Assim, fica claro que foi possível estabelecer vínculos voltados ao comércio e ao intercâmbio cultural entre os povos na antiguidade. A China fez isso, mas a civilização europeia, inerentemente selvagem e violenta, não conseguiu. O seu ADN cruel levou a humanidade às piores calamidades da história: racismo, colonialismo, escravatura, fascismo, nazismo, capitalismo, imperialismo, sionismo e às duas guerras mais brutais alguma vez vividas no planeta. Basta ir aos seus museus para ver com que orgulho exibe o produto dos seus excessos.

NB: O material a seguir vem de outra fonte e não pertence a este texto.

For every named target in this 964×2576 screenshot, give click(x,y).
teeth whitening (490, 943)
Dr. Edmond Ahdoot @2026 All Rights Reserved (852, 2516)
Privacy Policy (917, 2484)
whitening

Todos esses infortúnios surgiram em solo europeu. A única coisa que o Presidente López Obrador pediu foi perdão para promover uma reconciliação necessária. Mas para Espanha isso não é possível, já o disse, a violência e a imposição estão no seu ADN. Isto é o que explica o seu atual apoio ao governo pró-nazi da Ucrânia e as enormes vendas de armas a Israel, ao mesmo tempo que destroem os direitos humanos dos palestinianos.

A guerra e o conflito são a força vital que alimenta os seus corpos. É por isso que não compreendem e não compreenderão que uma crescente maioria do planeta os rejeita e repudia até que, num futuro não muito distante, sejam definitivamente depositados no monturo da história, lugar onde sempre estiveram e desde do qual nunca poderão sair.

*Venezuelano. Graduado em Estudos Internacionais, Mestre em Relações Internacionais e Globais. Doutor em Estudos Políticos.